Benjamin Franklin gets much of the credit for the concept of an energy-saving time swap, thanks to a satirical essay he wrote in 1784 during a trip to Paris. Mr. Franklin suggested the city might save an “immense sum” in candles by forcing party-loving Parisians to end their nights earlier. In 1895, New Zealand entomologist George Vernon Hudson wrote about the concept of daylight-saving time in a paper.
An impetus for change emerged during World War I. Most of Europe, the U.K. and U.S. adopted daylight-saving time by 1918 as a way to create more usable hours during the day and conserve energy. Most countries halted the practice after World War I, but brought it back for World War II.
In the U.S., daylight-saving time became a fixture in 1942. From 1945 to 1966, states were free to choose if and when they wanted to “spring forward,” which caused time-zone confusion.

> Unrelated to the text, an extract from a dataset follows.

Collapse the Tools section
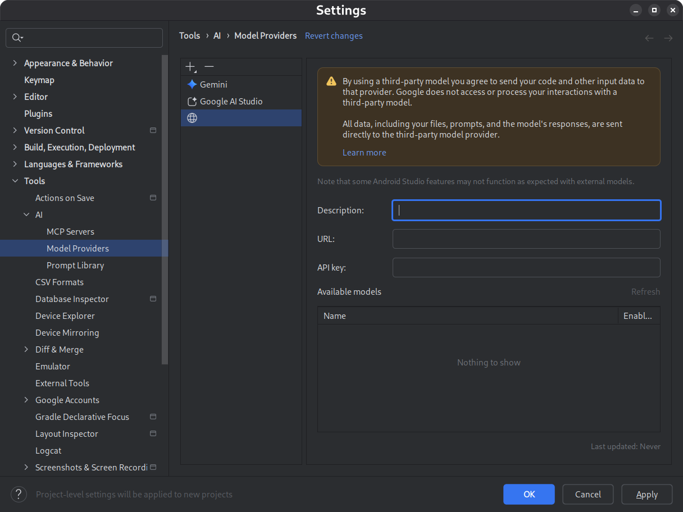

In 1966, Congress implemented the Uniform Time Act, which made daylight-saving time an annual occurrence. In 2005, the Energy Policy Act decreed daylight-saving time will start on the second Sunday in March and end on the first Sunday in November.
Those who favor daylight-saving time tend to fall into two camps: People who believe it conserves energy by extending the sunlight hours later into the day, and people and businesses who believe it’s good for the economy by giving consumers more daylight time to get out and spend.
Some studies over the past decade, however, have cast doubt on both those suppositions.
This is a topic of perennial debate.